Content starts

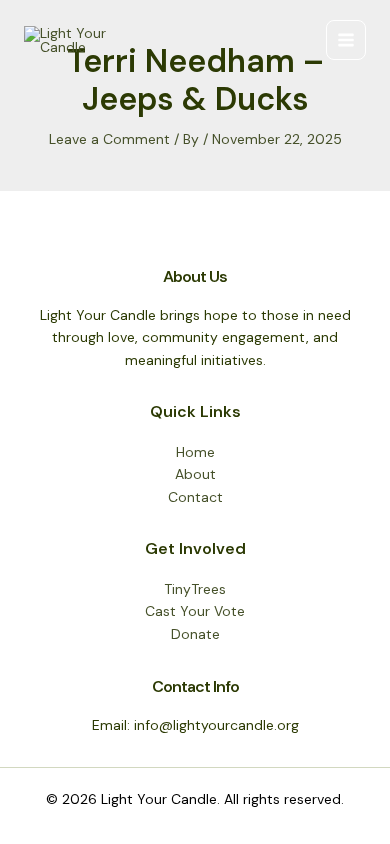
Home (195, 452)
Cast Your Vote (195, 611)
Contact (195, 497)
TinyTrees (195, 589)
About (195, 474)
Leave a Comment (109, 139)
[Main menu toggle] (346, 40)
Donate (195, 634)
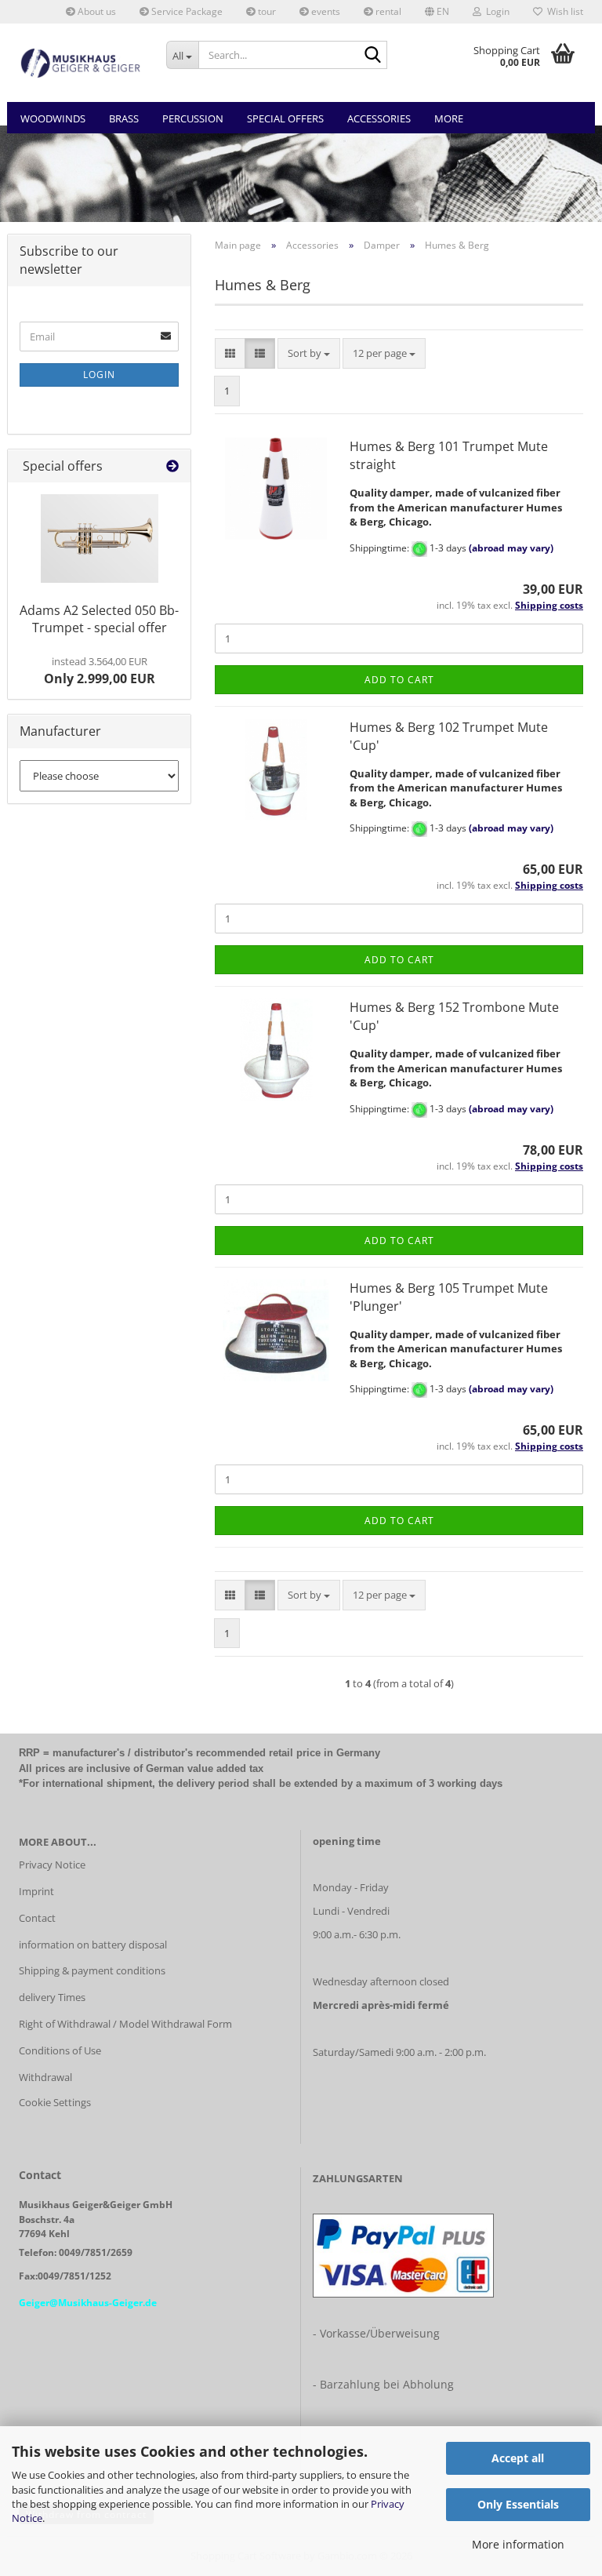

Content ends

### Exercise objective
Output a faithful copy of the data, with each picture left out.

### Response
Home (195, 452)
Cast Your Vote (195, 611)
Contact (195, 497)
TinyTrees (195, 589)
About (195, 474)
Leave a Comment (109, 139)
[Main menu toggle] (346, 40)
Donate (195, 634)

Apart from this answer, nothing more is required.